Input data:
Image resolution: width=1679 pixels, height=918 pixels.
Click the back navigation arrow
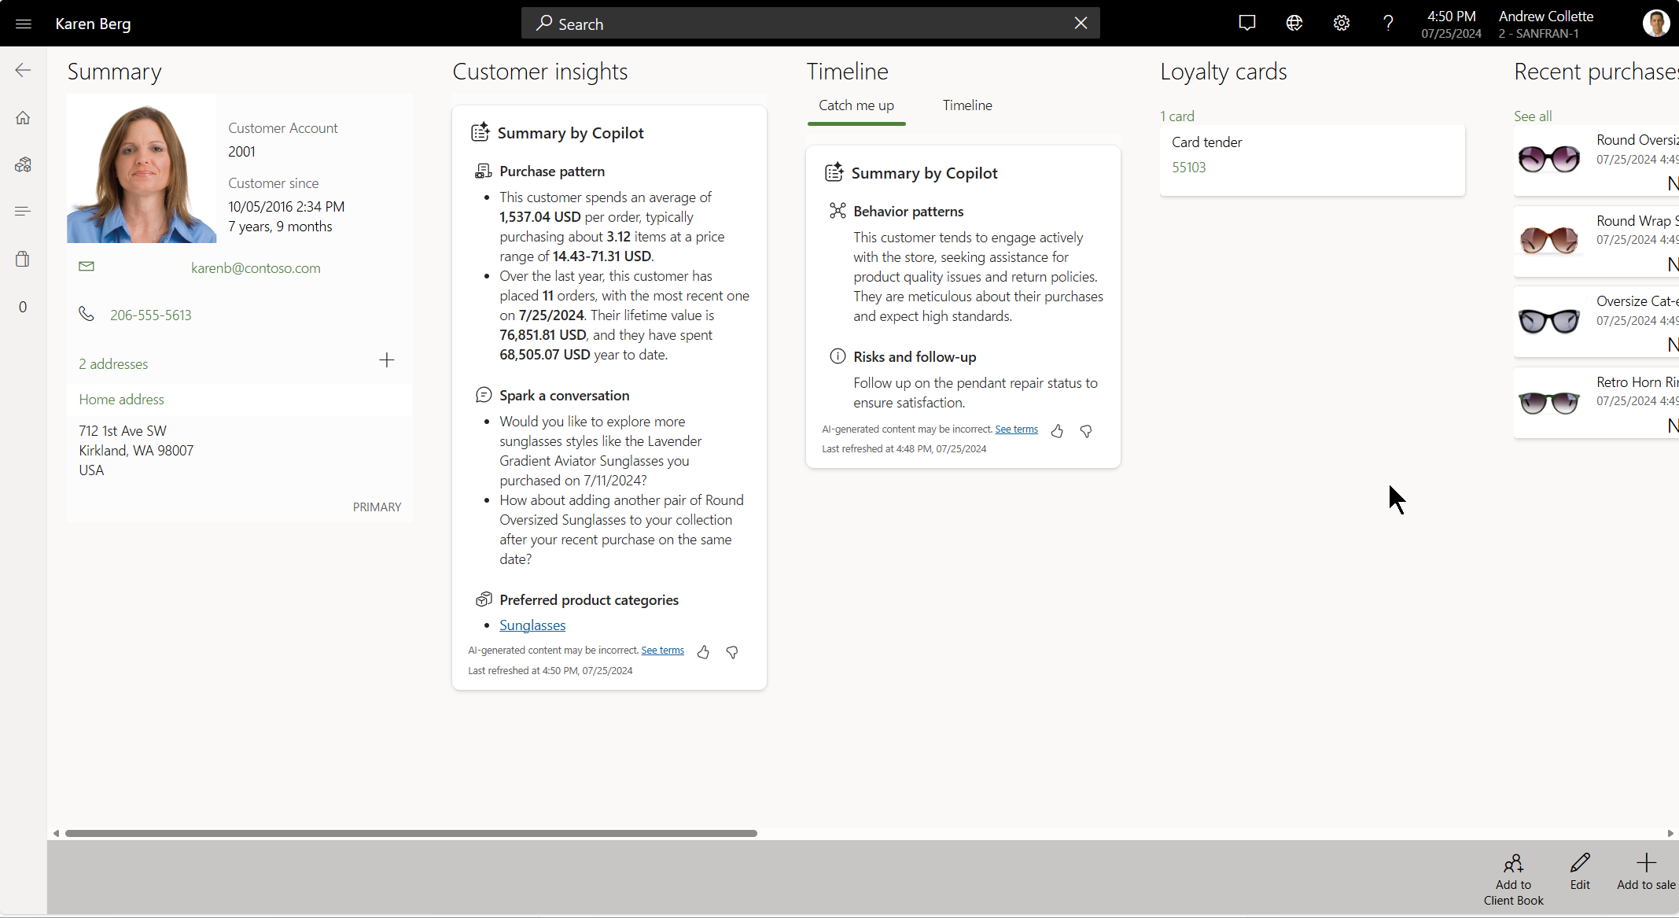(23, 70)
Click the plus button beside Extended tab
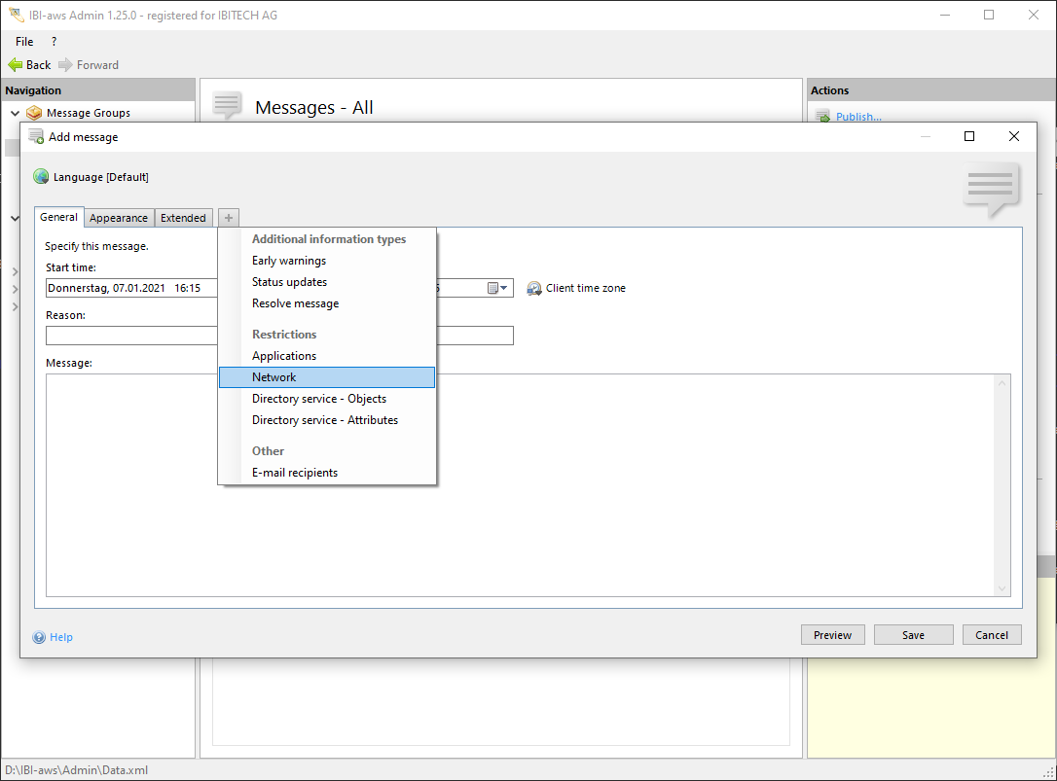The height and width of the screenshot is (781, 1057). 228,218
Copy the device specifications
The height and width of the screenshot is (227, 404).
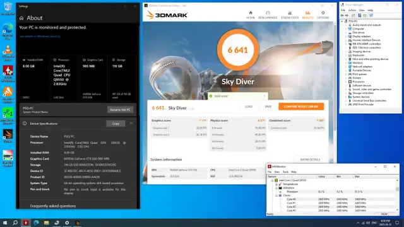pos(116,124)
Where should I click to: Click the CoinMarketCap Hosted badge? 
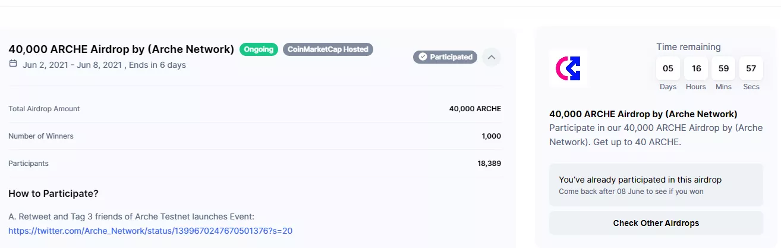(328, 49)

Assigned task: Quote the preceding records in their entirety, excluding every picture.

Written solution:
Image resolution: width=1679 pixels, height=918 pixels.
Click the back navigation arrow
(23, 70)
Click the plus button beside Extended tab
The height and width of the screenshot is (781, 1057). 228,218
Copy the device specifications
The height and width of the screenshot is (227, 404).
pos(116,124)
Where should I click to: Click the CoinMarketCap Hosted badge? 
(328, 49)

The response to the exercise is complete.